United Behavioral Health (UBH) & United Health Insurance were subject to corrective action including penalties after state and federal investigations found non compliance with Employee Retirement Income Security Act (ERISA) covered health plans.

UBH was found to violate the Mental Health Parity Initiative that is part of EBSA’s Health Enforcement Project.

The purpose of the Mental Health Parity and Addiction Equity Act is to ensure employer health plans comply with mental health and substance abuse disorder rules.
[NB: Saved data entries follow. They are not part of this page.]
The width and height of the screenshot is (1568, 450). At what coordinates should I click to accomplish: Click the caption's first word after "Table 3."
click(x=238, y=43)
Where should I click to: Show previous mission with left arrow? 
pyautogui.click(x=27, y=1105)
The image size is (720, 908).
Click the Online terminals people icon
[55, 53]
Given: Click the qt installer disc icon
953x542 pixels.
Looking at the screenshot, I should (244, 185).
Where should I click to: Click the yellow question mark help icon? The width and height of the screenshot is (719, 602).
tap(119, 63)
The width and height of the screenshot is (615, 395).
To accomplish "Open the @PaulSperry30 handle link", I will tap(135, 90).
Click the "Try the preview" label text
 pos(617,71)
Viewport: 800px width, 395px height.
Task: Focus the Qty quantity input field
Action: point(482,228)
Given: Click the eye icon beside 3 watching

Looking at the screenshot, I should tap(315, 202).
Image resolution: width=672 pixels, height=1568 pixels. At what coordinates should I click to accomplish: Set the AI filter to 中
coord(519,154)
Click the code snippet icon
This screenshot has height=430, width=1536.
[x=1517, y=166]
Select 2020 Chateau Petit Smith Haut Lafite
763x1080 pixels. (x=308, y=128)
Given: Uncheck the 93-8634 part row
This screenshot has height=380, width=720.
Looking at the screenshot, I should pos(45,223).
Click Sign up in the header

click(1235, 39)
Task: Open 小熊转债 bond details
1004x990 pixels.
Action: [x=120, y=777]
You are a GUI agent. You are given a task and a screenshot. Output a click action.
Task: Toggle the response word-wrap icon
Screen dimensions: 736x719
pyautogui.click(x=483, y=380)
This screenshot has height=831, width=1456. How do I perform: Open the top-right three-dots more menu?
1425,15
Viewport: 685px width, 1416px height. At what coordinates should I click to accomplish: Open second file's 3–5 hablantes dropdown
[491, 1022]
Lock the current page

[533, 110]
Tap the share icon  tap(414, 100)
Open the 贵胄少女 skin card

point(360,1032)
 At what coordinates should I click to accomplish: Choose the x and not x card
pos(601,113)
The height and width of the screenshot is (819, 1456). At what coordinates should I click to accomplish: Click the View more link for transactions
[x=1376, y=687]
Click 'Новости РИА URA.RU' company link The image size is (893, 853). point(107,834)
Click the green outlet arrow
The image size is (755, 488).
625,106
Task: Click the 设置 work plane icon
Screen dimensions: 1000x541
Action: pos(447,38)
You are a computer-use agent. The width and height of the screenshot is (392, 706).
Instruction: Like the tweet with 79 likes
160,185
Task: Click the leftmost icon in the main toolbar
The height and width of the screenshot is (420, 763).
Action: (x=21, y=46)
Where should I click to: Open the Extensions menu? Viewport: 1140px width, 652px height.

The MHPAEA focuses on evaluating treatment limitations relating to opioid and substance abuse disorders.

EBSA’s investigation found that since at least 2013, UBH reduced reimbursement rates for out of network mental health services.

This caused participants in the health plan to be overcharged, and subsequently, many participants undergoing treatments were denied payment for those services.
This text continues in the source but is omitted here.